TASK STATEMENT:
With the line containing "You are a computer-use agent. The image" as the start and the line containing "518x455 pixels." as the end, transcribe that span of the entries below exactly, including both.

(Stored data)
Segment Open

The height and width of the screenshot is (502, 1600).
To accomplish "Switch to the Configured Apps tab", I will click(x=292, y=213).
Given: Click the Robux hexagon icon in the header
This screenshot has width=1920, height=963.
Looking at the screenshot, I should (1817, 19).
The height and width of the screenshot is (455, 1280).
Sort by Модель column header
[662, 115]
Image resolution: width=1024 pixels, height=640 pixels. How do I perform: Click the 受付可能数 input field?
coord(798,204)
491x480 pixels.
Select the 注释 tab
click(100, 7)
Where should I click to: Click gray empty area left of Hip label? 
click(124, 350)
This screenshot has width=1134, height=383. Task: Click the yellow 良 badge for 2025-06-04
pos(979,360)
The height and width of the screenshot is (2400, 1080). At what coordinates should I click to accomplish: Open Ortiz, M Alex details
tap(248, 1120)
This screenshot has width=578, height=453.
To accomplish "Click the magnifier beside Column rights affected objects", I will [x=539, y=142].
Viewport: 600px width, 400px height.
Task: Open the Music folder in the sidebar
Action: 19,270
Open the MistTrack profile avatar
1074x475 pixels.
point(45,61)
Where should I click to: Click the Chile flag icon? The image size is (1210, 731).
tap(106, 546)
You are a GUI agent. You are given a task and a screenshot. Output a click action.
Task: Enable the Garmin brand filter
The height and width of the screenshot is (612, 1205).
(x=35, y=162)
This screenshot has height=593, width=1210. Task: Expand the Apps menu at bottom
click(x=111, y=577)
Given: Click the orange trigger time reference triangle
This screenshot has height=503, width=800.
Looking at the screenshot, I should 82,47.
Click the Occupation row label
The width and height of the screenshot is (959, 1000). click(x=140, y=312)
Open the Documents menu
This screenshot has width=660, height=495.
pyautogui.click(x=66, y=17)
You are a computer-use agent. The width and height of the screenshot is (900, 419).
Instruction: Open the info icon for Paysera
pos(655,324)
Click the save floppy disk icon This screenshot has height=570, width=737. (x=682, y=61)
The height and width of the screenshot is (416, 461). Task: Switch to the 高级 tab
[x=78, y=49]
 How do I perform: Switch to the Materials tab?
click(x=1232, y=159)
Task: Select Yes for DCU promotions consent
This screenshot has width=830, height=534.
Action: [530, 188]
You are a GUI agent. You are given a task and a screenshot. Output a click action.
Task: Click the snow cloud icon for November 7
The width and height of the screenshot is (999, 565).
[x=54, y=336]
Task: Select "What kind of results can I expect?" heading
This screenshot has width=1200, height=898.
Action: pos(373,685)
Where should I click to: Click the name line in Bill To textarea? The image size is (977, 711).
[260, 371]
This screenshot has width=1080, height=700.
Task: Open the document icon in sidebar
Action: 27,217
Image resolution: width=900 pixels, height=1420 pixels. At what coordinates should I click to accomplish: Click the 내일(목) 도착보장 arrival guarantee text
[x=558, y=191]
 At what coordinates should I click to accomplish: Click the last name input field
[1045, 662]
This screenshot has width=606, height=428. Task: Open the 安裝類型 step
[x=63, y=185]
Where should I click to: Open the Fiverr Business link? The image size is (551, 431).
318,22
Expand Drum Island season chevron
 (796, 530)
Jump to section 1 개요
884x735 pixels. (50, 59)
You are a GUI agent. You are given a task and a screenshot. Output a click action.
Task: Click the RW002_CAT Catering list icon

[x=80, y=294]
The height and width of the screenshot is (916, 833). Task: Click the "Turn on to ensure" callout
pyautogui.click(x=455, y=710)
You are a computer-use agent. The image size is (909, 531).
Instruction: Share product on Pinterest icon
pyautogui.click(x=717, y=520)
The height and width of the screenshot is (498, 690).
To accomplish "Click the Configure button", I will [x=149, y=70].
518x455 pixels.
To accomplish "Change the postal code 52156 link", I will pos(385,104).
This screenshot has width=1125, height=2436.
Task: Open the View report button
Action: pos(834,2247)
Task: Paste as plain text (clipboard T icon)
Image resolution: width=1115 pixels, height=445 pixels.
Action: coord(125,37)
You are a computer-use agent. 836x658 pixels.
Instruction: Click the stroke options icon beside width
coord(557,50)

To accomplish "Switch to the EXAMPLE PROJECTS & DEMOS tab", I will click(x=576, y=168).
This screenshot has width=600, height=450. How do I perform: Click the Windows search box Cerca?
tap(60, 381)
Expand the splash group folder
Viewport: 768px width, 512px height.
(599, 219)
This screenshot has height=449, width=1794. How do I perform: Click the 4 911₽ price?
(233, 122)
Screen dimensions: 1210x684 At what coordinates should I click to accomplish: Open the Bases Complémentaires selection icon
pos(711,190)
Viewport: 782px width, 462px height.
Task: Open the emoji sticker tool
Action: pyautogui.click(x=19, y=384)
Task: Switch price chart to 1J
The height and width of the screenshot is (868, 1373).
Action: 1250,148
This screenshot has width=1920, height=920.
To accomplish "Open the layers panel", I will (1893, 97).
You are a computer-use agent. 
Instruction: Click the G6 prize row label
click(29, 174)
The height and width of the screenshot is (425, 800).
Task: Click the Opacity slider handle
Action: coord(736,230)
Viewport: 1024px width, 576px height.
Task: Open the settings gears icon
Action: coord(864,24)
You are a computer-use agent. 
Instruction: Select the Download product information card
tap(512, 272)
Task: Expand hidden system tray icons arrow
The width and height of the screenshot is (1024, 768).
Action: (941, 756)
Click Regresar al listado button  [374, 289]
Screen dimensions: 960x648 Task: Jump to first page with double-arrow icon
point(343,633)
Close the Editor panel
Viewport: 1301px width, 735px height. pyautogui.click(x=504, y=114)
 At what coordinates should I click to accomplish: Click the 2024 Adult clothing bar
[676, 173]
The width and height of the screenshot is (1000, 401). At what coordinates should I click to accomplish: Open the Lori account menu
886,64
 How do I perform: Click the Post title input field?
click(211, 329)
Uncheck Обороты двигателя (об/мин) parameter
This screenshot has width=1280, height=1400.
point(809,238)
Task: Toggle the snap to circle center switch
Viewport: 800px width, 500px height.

Segment Closed

ANSWER TO THIS EXERCISE:
You are a computer-use agent. The image size is (909, 531).
Instruction: Share product on Pinterest icon
pyautogui.click(x=717, y=520)
The height and width of the screenshot is (498, 690).
To accomplish "Click the Configure button", I will [x=149, y=70].
518x455 pixels.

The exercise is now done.